The Heber Springs Water Panther is a creature described as a cross between a Sasquatch (or “bigfoot”) and a puma that is rumored to haunt the waters of Greers Ferry Lake in Heber Springs (Cleburne County), though its origins appear to lie in a 2007 book.

The myth of the Water Panther begins with the Ojibwe, Algonquin, Cree, Ottawa, Menominee, and Shawnee tribes, and the legend may have been brought to Arkansas with the Shawnee, who were invited into the area by the Western Cherokee in the early nineteenth century. The beast was described as a malevolent spirit with features of a big cat or dragon that would drag people underwater to their deaths.

In his 2007 book Ozark Tales of Ghosts, Spirits, Hauntings, and Monsters, author W. C. Jameson claims that first Native American residents and later Euro-American hunters and trappers told of a beast that lived in a limestone cave and haunted the Little Red River bottomlands, killing people and animals and emitting a scream that was “a cross between the ‘cry of a panther and the scream of Satan himself.’”

When Greers Ferry Lake was created by the construction of a U.S. Army Corps of Engineers dam between 1959 and 1962, the creature’s habitat was flooded, Jameson writes, leading to fewer reports of the monster until 1966 or so, when, he claims, “sightings of the water panther were reported with frightening regularity.” Instead of roaming the woods of the bottomlands, the beast was now seen swimming in the lake, with several people claiming “they saw the water panther entering or leaving a cave located on the northern shore of the lake, a partially submerged natural opening in a sheer limestone cliff.”

Jameson wrote of a scuba diver in the early 1970s who encountered “a horrid, man-like form covered with thick, dense fur” near the entrance to an underwater cave; the creature “moved with astonishing speed through the water” and ripped off the diver’s mask, but the hapless victim managed to fight it off and gain the surface, suffering from shock and lacerations.

He also claims that workers who were converting a cave to a boathouse for U.S. Senator John McClellan and installing an elevator to the cave from the senator’s clifftop home were terrorized during the project as they were “subjected to the hellish screams and agonizing cries of some hideous creature living in the hole.”

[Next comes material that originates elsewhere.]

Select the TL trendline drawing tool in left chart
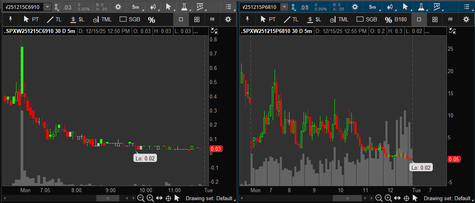The image size is (475, 203). [x=55, y=19]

University of Central Arkansas (UCA) professor Mark Spitzer, while working on a book on legendary Arkansas creatures, investigated the Heber Springs Water Panther. The Heber Springs Sun Times ran a front-page story in 2011 requesting that anyone who knew of the Water Panther contact Spitzer, but the only person who did so was a man from Tumbling Shoals (Cleburne County) “who reported a six-foot-long black panther slinking through his neighbor’s yard sporting what looked like a Mohawk.”

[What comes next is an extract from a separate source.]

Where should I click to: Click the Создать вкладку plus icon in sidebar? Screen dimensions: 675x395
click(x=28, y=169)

Spitzer questioned boat dock owners and members of the Cleburne County Historical Society, none of whom had heard of the Water Panther, and looked through every issue of the Heber Springs Evening Times between 1970 and 1979 without finding a single reference to the beast. He concluded that he agreed with what “a crabby old man on a golf cart told me: ‘Son, you’re just chasing bullshit around!’”

For additional information:
Graham, D. Douglas. “Monsters of the Ozarks.” Fate 48 (November 1995): 32–36.

“Heber Springs Water Panther.” Arkansas.com. https://www.arkansas.com/articles/legendary-monsters (accessed October 22, 2021).

Jameson, W.C. Ozark Tales of Ghosts, Spirits, Hauntings, and Monsters. Baxter Springs, KS: Goldsmith Publishing, 2007.

“Native American Legends: The Underwater Panther (Mishipeshu).” Native Languages. http://www.native-languages.org/water-panther.htm (accessed October 22, 2021).

Spitzer, Mark. Crypto-Arkansas. N.p.: 2013.

Underwood, Edward L., and Karen J. Forgotten Tales of Arkansas. Charleston, SC: History Press, 2012.

Wolfe, Ron. “It Came from Arkansas!” Arkansas Democrat-Gazette, December 15, 2013, pp 1E, 6E.

Mark K. Christ
Central Arkansas Library System

Comments

No comments on this entry yet.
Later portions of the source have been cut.